GM looks forward to a ‘dialogue’ with Ohio officials

(The Center Square) – General Motors said it looks “forward to continuing our dialog” with state officials after Ohio Attorney General Dave Yost said GM should repay $60 million in state tax credits.

“GM has demonstrated its commitment to Ohio through our investments of more than $3.3 billion in Ohio since 2009,” James Cain, senior manager of communications for GM, told The Center Square in an email.

“Separately, GM and LG Chem are investing more than $2.2 billion to build a new, state-of-the-art, battery cell manufacturing plant in Lordstown that will create more than 1,100 new jobs,” Cain added. “The new battery cell manufacturing plant will play a critical role in GM’s commitment to an all-electric future.”

Dems file more police reform bills

(The Center Square) – House Democrats have proposed legislation they say will allow police chiefs to conduct training schools for prospective officers.

The lawmakers want to create a new unclassified “cadet” position, which would allow departments to recruit local high schoolers.
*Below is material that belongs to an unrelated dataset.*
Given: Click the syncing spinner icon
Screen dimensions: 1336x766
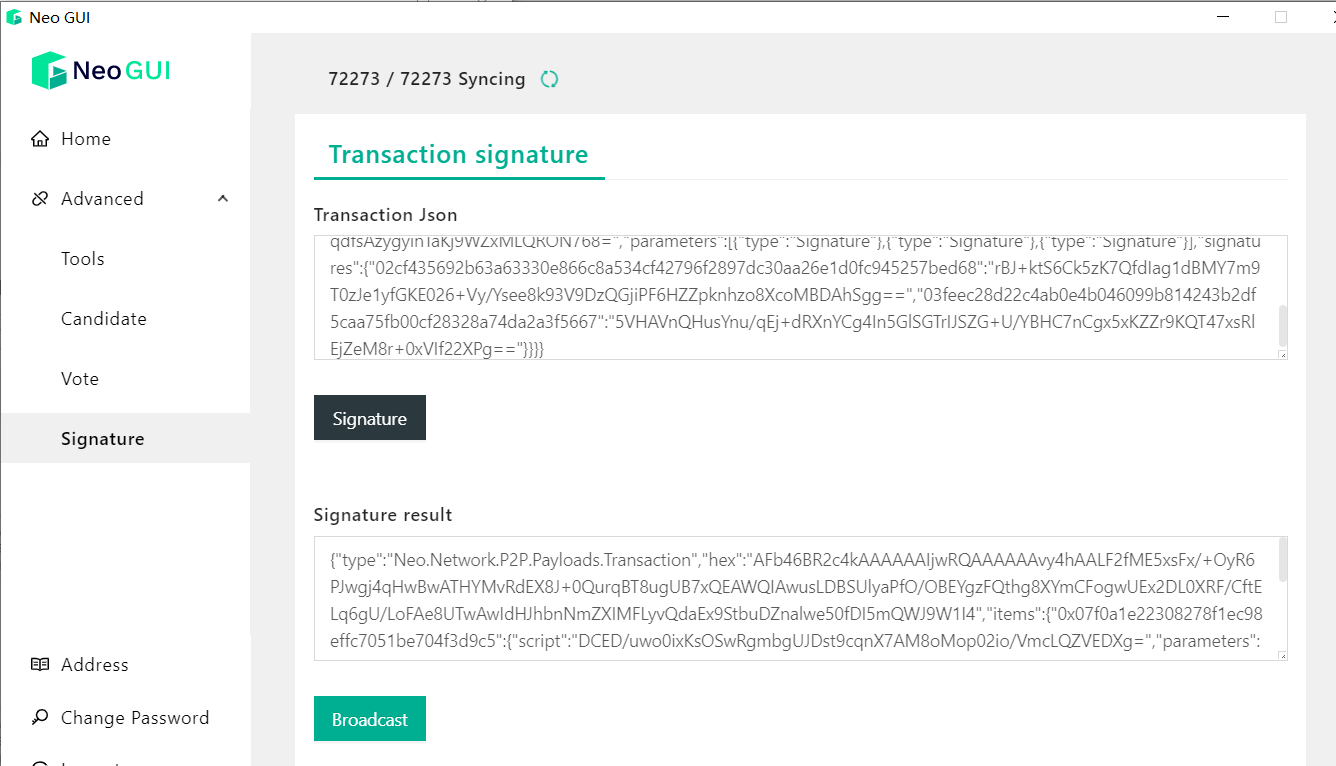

It would also allow for the “exceptional appointment of candidates with ideal qualifications” and eliminate problems surrounding “lateral transfers within statutory cities,” according to a news release.

“There is a need for diversity in police departments and for communities to be served by representatives of their community – this legislation addresses that need,” state Rep. Terrence Upchurch, D-Cleveland, said in a news release.

Lawmakers file drone privacy bill

(The Center Square) – A proposed bill would allow authorities to prosecute anyone who uses a drone “to violate a person’s privacy.”

“It is critical that Ohio’s privacy laws keep pace with changes in technology,” state Rep. Adam Holmes, R-Nashport, said in a news release. “Drones are becoming increasingly valuable to our state and this bill helps ensure they continue to be used only for good purposes.”

While there are federal regulations surrounding drones, the lawmakers say, local authorities can add more laws. The bill would amend aggravated trespass, trespass, stalking and voyeurism laws currently on the books in the Buckeye State.